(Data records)
####

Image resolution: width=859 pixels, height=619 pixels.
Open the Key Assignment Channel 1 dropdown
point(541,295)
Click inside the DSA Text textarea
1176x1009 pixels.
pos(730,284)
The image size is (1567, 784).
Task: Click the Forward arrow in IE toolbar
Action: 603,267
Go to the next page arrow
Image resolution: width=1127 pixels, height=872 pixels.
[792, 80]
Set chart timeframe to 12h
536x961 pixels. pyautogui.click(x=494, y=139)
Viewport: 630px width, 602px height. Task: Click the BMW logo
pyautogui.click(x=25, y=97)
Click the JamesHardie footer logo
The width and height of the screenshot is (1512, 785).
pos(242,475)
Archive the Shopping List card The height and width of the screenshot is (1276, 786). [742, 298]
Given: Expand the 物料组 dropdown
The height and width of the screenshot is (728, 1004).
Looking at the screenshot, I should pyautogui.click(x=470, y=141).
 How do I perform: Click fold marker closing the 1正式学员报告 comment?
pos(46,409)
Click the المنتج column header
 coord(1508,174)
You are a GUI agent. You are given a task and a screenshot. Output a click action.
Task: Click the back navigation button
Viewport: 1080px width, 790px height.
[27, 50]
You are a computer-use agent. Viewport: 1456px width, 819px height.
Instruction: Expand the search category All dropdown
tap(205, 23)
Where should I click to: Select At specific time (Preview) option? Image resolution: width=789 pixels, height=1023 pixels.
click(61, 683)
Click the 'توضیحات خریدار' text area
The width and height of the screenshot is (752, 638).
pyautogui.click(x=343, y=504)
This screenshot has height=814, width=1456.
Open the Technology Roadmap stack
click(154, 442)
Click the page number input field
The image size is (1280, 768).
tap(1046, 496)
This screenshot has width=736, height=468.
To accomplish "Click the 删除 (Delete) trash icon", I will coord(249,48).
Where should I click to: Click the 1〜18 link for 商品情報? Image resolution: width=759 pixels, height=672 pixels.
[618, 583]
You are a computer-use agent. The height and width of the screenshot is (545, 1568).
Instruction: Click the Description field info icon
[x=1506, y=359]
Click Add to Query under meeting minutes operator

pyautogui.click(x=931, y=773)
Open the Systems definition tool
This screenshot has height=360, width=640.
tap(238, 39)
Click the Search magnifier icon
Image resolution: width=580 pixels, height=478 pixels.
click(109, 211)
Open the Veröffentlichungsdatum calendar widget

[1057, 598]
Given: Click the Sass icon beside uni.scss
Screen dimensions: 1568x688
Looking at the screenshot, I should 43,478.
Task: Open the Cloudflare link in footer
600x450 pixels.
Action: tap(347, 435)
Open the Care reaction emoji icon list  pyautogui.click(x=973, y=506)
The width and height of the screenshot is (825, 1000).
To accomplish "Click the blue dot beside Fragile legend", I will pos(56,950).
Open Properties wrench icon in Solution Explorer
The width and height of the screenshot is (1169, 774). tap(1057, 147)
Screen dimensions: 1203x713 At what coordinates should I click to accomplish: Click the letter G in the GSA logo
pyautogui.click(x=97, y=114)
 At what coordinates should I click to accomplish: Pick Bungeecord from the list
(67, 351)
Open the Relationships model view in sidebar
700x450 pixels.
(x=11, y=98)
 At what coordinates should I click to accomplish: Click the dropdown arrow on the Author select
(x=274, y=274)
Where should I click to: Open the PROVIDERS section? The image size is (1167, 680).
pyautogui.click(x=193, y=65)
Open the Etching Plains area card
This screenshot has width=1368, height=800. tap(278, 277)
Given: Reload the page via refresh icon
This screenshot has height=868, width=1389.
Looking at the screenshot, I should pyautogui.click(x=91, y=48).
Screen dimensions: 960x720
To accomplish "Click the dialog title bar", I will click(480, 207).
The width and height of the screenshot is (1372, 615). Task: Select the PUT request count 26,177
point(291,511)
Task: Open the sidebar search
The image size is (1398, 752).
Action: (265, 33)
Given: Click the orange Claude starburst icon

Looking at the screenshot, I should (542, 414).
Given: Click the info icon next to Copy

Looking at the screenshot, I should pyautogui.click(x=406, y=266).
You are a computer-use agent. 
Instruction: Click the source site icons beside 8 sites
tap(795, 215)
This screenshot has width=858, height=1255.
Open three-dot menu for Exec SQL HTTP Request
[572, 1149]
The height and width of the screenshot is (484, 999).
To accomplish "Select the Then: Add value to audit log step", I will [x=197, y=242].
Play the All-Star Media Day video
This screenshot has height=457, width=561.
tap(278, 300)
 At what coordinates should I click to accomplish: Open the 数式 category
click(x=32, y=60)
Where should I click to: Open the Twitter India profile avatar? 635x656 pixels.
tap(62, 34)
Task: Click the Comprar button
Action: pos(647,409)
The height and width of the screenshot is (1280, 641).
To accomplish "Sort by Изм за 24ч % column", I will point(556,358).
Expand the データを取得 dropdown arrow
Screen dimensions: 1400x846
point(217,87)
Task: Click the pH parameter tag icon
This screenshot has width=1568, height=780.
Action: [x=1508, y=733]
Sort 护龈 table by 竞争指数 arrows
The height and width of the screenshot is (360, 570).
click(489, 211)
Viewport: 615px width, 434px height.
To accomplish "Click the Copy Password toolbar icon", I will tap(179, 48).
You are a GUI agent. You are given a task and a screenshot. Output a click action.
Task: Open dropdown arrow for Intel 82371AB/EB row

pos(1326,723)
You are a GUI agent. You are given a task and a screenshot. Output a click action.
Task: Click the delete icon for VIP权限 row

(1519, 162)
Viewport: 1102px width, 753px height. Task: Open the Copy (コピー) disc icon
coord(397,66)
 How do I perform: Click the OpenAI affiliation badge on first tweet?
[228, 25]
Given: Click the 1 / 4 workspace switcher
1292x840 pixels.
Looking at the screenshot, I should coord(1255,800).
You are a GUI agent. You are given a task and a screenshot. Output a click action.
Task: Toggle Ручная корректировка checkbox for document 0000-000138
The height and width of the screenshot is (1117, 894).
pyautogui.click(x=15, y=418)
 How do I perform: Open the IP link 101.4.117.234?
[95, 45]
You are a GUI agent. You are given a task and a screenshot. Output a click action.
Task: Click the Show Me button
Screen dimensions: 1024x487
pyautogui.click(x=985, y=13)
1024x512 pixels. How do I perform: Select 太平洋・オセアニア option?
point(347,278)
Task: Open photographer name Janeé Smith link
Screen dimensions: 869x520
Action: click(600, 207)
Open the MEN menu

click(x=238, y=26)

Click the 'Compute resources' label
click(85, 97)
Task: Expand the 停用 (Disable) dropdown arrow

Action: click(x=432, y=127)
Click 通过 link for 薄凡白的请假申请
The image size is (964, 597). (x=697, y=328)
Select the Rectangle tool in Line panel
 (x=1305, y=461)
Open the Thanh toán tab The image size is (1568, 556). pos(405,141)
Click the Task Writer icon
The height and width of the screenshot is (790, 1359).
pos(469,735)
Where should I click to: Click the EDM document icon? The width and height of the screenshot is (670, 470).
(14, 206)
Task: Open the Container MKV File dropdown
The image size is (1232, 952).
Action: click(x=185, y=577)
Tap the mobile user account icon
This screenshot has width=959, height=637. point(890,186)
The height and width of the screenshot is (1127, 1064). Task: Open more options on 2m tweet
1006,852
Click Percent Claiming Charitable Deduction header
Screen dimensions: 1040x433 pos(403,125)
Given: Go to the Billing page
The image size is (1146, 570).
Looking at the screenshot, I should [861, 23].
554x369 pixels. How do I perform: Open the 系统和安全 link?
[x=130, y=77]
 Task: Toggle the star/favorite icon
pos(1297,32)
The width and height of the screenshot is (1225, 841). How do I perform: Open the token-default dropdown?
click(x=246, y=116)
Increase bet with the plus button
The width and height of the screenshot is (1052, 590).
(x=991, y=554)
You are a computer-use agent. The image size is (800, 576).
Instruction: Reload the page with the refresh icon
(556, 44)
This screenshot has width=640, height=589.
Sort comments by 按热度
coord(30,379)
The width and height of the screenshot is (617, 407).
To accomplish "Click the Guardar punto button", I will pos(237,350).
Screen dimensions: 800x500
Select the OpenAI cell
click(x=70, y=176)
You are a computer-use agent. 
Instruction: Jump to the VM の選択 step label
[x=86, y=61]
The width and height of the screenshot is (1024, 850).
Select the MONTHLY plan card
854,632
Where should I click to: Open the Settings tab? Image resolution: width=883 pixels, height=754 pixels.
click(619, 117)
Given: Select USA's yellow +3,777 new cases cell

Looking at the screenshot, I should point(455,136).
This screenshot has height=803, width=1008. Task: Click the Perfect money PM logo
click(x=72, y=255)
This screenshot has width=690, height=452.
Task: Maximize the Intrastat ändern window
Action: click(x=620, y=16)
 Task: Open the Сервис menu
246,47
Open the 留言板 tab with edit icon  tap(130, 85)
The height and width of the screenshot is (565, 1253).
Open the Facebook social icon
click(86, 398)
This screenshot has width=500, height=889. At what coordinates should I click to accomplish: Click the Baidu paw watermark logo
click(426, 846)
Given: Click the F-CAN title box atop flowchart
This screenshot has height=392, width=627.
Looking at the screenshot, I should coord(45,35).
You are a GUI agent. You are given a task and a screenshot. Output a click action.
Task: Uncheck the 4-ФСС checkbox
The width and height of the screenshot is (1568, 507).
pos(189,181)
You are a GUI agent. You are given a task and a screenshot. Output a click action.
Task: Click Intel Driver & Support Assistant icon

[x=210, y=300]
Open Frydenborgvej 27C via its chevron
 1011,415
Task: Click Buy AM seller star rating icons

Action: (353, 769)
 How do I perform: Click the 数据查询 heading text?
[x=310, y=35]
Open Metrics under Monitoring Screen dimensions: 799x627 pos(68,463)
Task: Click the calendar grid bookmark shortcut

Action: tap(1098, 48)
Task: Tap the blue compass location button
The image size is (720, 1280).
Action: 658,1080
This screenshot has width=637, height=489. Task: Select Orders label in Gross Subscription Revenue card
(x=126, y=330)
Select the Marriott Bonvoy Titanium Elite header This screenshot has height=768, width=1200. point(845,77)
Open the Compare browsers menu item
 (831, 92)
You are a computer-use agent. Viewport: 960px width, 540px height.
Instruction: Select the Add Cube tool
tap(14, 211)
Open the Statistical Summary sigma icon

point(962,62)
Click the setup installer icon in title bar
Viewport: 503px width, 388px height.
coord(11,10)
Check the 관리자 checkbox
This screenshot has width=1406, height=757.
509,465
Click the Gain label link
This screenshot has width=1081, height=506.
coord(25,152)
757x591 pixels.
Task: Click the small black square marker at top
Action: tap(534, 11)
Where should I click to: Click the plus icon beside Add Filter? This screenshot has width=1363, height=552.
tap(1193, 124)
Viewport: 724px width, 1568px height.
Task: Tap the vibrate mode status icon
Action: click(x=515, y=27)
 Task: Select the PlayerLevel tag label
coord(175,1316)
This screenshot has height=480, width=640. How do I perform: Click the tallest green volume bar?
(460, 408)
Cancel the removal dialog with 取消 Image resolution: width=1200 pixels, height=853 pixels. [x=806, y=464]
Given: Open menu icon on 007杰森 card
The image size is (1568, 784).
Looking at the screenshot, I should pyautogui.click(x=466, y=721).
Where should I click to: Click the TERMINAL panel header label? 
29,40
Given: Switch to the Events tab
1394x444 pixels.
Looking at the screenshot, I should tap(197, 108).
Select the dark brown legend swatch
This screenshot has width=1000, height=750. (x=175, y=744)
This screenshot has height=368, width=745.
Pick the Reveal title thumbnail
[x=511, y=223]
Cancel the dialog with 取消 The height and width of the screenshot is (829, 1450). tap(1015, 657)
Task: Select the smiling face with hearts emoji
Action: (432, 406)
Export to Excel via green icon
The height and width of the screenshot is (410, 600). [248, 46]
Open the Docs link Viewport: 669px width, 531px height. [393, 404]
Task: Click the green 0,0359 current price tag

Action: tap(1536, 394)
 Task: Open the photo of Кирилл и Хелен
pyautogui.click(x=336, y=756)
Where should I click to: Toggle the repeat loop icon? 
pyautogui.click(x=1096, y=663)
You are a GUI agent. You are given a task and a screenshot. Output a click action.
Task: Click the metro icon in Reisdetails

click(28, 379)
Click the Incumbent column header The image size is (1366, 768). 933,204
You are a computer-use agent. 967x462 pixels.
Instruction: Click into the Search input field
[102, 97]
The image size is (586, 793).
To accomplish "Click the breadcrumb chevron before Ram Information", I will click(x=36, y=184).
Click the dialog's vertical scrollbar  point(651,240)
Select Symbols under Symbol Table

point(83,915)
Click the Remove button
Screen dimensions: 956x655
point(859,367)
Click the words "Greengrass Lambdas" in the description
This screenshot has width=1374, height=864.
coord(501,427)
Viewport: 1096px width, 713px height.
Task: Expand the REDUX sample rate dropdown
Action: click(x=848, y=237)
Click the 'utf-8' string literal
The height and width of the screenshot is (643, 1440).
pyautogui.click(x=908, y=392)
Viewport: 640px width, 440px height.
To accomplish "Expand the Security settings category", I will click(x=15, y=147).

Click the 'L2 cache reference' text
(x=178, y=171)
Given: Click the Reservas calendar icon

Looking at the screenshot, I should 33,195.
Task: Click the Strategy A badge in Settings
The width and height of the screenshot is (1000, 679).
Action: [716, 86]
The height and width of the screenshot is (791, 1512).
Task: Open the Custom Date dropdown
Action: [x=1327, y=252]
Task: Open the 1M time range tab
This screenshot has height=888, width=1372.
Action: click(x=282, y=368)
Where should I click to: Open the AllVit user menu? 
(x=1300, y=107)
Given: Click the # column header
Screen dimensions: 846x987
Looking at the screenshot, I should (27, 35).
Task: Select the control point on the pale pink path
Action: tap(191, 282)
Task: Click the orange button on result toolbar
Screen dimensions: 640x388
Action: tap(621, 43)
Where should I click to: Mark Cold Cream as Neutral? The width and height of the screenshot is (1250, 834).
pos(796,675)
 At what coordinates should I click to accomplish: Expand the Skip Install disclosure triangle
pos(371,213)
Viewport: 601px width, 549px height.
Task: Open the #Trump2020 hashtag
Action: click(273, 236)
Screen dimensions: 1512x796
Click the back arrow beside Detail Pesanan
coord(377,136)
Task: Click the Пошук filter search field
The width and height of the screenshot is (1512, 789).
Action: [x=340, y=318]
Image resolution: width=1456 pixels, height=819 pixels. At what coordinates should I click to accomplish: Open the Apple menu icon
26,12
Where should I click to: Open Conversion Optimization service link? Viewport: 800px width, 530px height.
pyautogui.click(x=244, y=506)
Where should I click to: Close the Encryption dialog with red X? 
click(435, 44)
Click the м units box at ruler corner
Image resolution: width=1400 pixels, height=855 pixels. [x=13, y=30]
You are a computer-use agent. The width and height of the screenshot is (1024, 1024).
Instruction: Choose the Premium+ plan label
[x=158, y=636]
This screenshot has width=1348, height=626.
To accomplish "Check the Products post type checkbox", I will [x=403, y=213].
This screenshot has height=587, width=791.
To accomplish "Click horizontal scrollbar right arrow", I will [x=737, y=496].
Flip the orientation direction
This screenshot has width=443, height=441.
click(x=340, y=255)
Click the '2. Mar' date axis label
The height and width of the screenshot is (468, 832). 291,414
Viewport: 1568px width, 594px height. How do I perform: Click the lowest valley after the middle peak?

####

__TASK__. Every line of the entries above that includes "computer" should be copied.

__RESPONSE FOR THIS EXERCISE__.
You are a computer-use agent. Viewport: 1456px width, 819px height.
You are a computer-use agent. The height and width of the screenshot is (545, 1568).
You are a computer-use agent. 
You are a computer-use agent. The image size is (800, 576).
You are a computer-use agent. 
You are a computer-use agent. Viewport: 960px width, 540px height.
You are a computer-use agent. 967x462 pixels.
You are a computer-use agent. The width and height of the screenshot is (1024, 1024).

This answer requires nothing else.